340 U.S. 290 (1951), 50, Kunz v. New York
|Docket Nº:||No. 50|
|Citation:||340 U.S. 290, 71 S.Ct. 312, 95 L.Ed. 280|
|Party Name:||Kunz v. New York|
|Case Date:||January 15, 1951|
|Court:||United States Supreme Court|
Argued October 17, 1950
APPEAL FROM THE COURT OF APPEALS OF NEW YORK
1. A city ordinance which prescribes no appropriate standard for administrative action and gives an administrative official discretionary power to control in advance the right of citizens to speak on religious matters on the city streets is invalid under the First and Fourteenth Amendments. Pp. 290-295.
2. In 1946, appellant obtained from the city Police Commissioner a permit to hold religious meetings on the streets of New York City during that year only. It was revoked on evidence that he had ridiculed and denounced other religious beliefs, in violation of a criminal provision of the ordinance under which the permit was issued. The ordinance contained no provision for revocation of such permits, and no standard to guide administrative actions in granting or denying permits. In 1948, appellant's application for a similar permit was denied, and he was convicted for holding a religious meeting on the streets without a permit.

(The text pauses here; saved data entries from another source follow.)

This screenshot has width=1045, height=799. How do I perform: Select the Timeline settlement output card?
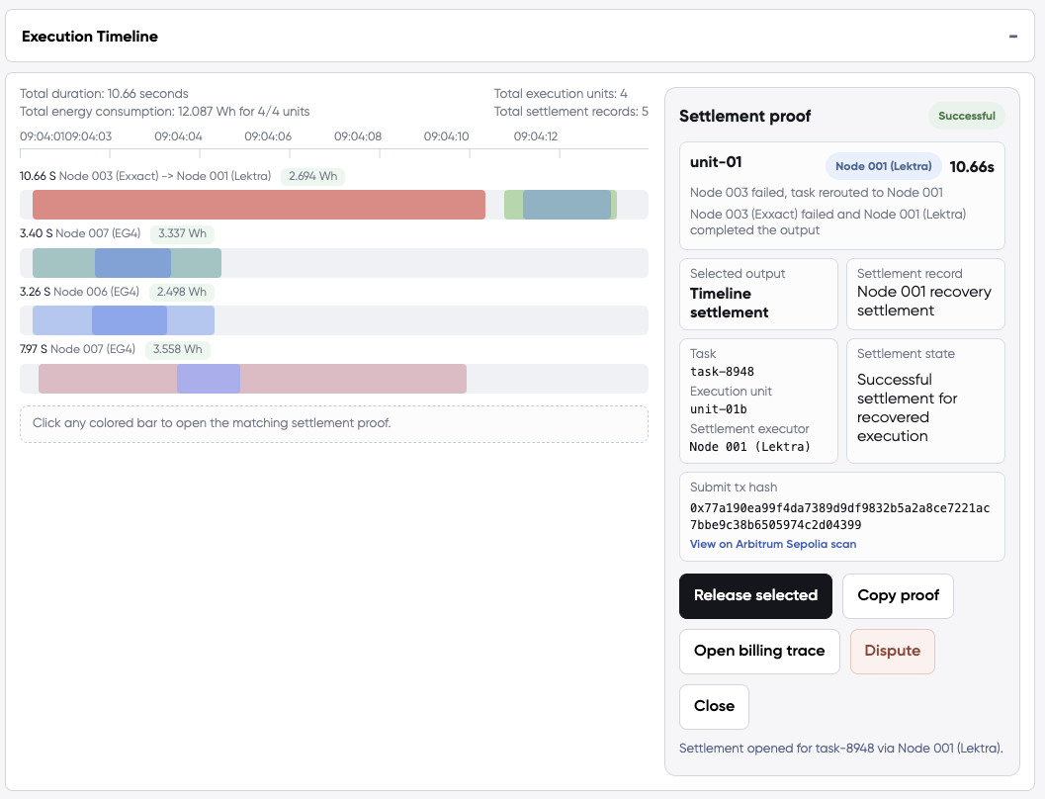pos(758,294)
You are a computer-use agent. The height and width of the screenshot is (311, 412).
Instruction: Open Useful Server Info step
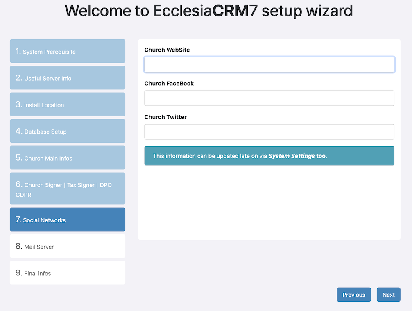coord(68,77)
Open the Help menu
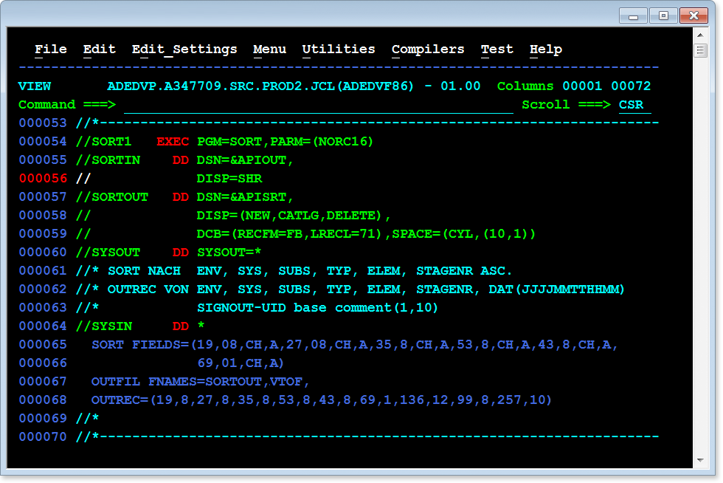Viewport: 723px width, 483px height. tap(546, 49)
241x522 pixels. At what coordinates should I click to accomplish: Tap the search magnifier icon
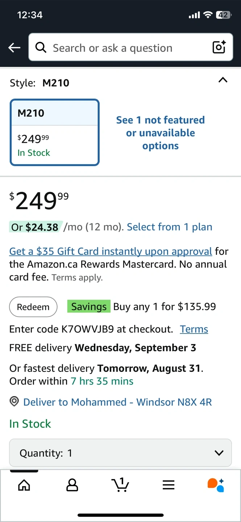(x=41, y=47)
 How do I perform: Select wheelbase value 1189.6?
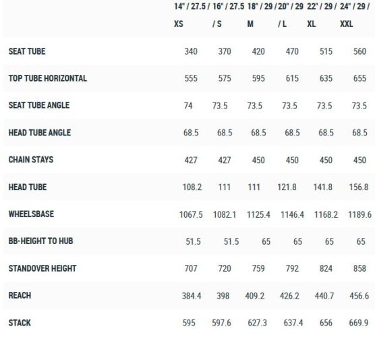tap(359, 214)
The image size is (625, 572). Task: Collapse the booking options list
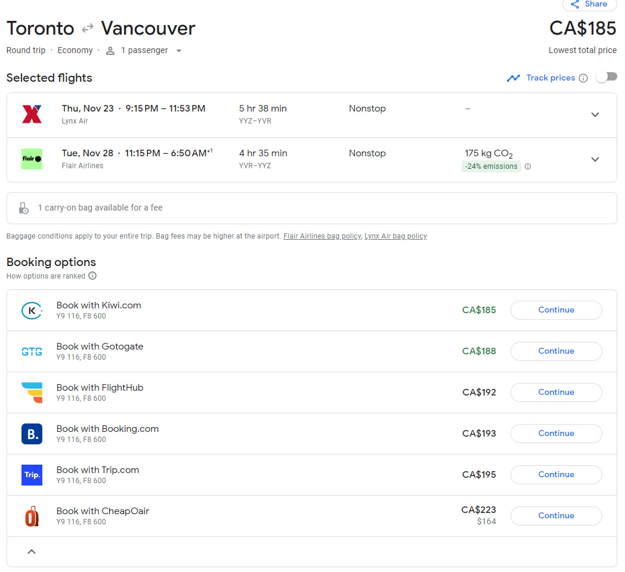click(32, 551)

Held: The conviction is reversed. Pp. 290-295.
300 N.Y. 273, 90 N.E.2d 455, reversed.
Appellant was convicted for holding a religious meeting on the city streets without a permit in violation of Administrative Code of N. Y. City, c. 18, § 435-7.0. The Court of Appeals of New York affirmed. 300 N.Y. 273, 90 N.E.2d 455. On appeal to this Court, reversed, p. 295.
VINSON, J., lead opinion
MR. CHIEF JUSTICE VINSON delivered the opinion of the Court.
New York City has adopted an ordinance which makes it unlawful to hold public worship meetings on the streets
without first obtaining a permit from the city police commissioner.1 Appellant, Carl Jacob Kunz, was convicted and fined $10 for violating [71 S.Ct. 314] this ordinance by holding a religious meeting without a permit. The conviction was
affirmed by the Appellate Part of the Court of Special Sessions, and by the New York Court of Appeals, three judges dissenting, 300 N.Y. 273, 90 N.E.2d 455 (1950). The case is here on appeal, it having been urged that the ordinance is invalid under the Fourteenth Amendment.
Appellant is an ordained Baptist minister who speaks under the auspices of the "Outdoor Gospel Work," of which he is the director. He has been preaching for about six years, and states that it is his conviction and duty to "go out on the highways and byways and preach the word of God." In 1946, he applied for and received a permit under the ordinance in question, there being no question that appellant comes within the classes of persons entitled to receive permits under the ordinance.2 This permit, like all others, was good only for the calendar year in which issued. In November, 1946, his permit was revoked after a hearing by the police commissioner. The revocation was based on evidence that he had ridiculed and denounced other religious beliefs in his meetings.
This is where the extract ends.